**Written instruction**
Quote every line of the listing below without changing anything.

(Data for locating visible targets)
^^^^^^^^

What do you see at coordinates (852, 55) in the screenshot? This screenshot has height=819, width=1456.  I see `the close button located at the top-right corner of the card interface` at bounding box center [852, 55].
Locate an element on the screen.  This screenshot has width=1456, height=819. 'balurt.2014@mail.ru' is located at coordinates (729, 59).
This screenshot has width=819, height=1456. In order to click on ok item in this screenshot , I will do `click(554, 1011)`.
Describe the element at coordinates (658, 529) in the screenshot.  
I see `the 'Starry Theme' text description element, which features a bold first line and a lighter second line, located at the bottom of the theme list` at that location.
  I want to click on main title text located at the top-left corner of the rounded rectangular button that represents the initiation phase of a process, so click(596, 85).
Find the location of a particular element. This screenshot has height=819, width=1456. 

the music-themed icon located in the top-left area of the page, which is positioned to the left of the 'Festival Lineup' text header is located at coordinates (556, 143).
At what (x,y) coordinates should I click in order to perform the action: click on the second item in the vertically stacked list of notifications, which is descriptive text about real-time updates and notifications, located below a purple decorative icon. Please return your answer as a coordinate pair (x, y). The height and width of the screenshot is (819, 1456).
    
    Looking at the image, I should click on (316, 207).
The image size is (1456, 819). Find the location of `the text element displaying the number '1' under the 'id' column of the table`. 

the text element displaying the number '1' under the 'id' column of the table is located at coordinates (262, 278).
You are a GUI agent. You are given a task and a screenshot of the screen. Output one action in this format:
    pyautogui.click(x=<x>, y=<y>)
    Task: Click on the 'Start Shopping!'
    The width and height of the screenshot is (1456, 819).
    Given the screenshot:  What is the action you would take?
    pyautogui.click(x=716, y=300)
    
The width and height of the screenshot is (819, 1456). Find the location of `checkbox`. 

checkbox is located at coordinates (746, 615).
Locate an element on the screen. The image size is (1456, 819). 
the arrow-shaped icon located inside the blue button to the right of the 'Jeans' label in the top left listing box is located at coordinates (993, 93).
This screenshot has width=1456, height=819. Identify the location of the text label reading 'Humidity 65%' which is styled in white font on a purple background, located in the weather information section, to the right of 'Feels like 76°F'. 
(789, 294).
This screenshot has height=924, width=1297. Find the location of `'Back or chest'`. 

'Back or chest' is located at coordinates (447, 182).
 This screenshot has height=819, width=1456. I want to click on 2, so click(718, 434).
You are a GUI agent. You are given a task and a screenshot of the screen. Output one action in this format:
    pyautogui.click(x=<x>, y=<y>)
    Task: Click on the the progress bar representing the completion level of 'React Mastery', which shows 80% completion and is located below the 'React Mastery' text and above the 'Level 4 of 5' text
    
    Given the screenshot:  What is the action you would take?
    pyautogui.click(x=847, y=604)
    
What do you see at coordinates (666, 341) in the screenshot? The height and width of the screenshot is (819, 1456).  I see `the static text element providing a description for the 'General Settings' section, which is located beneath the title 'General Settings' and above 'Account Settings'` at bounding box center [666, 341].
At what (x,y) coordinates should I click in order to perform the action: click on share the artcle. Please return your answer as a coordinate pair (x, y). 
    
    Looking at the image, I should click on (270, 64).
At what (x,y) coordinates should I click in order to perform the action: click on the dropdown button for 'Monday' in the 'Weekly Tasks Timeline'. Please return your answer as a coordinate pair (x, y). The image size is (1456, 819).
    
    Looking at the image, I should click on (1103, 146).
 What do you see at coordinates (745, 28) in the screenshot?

^^^^^^^^

**Written response**
What do you see at coordinates (852, 55) in the screenshot? This screenshot has height=819, width=1456.  I see `the close button located at the top-right corner of the card interface` at bounding box center [852, 55].
Locate an element on the screen.  This screenshot has width=1456, height=819. 'balurt.2014@mail.ru' is located at coordinates (729, 59).
This screenshot has width=819, height=1456. In order to click on ok item in this screenshot , I will do `click(554, 1011)`.
Describe the element at coordinates (658, 529) in the screenshot.  
I see `the 'Starry Theme' text description element, which features a bold first line and a lighter second line, located at the bottom of the theme list` at that location.
  I want to click on main title text located at the top-left corner of the rounded rectangular button that represents the initiation phase of a process, so click(596, 85).
Find the location of a particular element. This screenshot has height=819, width=1456. 

the music-themed icon located in the top-left area of the page, which is positioned to the left of the 'Festival Lineup' text header is located at coordinates (556, 143).
At what (x,y) coordinates should I click in order to perform the action: click on the second item in the vertically stacked list of notifications, which is descriptive text about real-time updates and notifications, located below a purple decorative icon. Please return your answer as a coordinate pair (x, y). The height and width of the screenshot is (819, 1456).
    
    Looking at the image, I should click on (316, 207).
The image size is (1456, 819). Find the location of `the text element displaying the number '1' under the 'id' column of the table`. 

the text element displaying the number '1' under the 'id' column of the table is located at coordinates (262, 278).
You are a GUI agent. You are given a task and a screenshot of the screen. Output one action in this format:
    pyautogui.click(x=<x>, y=<y>)
    Task: Click on the 'Start Shopping!'
    The width and height of the screenshot is (1456, 819).
    Given the screenshot:  What is the action you would take?
    pyautogui.click(x=716, y=300)
    
The width and height of the screenshot is (819, 1456). Find the location of `checkbox`. 

checkbox is located at coordinates (746, 615).
Locate an element on the screen. The image size is (1456, 819). 
the arrow-shaped icon located inside the blue button to the right of the 'Jeans' label in the top left listing box is located at coordinates (993, 93).
This screenshot has width=1456, height=819. Identify the location of the text label reading 'Humidity 65%' which is styled in white font on a purple background, located in the weather information section, to the right of 'Feels like 76°F'. 
(789, 294).
This screenshot has height=924, width=1297. Find the location of `'Back or chest'`. 

'Back or chest' is located at coordinates (447, 182).
 This screenshot has height=819, width=1456. I want to click on 2, so click(718, 434).
You are a GUI agent. You are given a task and a screenshot of the screen. Output one action in this format:
    pyautogui.click(x=<x>, y=<y>)
    Task: Click on the the progress bar representing the completion level of 'React Mastery', which shows 80% completion and is located below the 'React Mastery' text and above the 'Level 4 of 5' text
    
    Given the screenshot:  What is the action you would take?
    pyautogui.click(x=847, y=604)
    
What do you see at coordinates (666, 341) in the screenshot? The height and width of the screenshot is (819, 1456).  I see `the static text element providing a description for the 'General Settings' section, which is located beneath the title 'General Settings' and above 'Account Settings'` at bounding box center [666, 341].
At what (x,y) coordinates should I click in order to perform the action: click on share the artcle. Please return your answer as a coordinate pair (x, y). 
    
    Looking at the image, I should click on (270, 64).
At what (x,y) coordinates should I click in order to perform the action: click on the dropdown button for 'Monday' in the 'Weekly Tasks Timeline'. Please return your answer as a coordinate pair (x, y). The image size is (1456, 819).
    
    Looking at the image, I should click on (1103, 146).
 What do you see at coordinates (745, 28) in the screenshot?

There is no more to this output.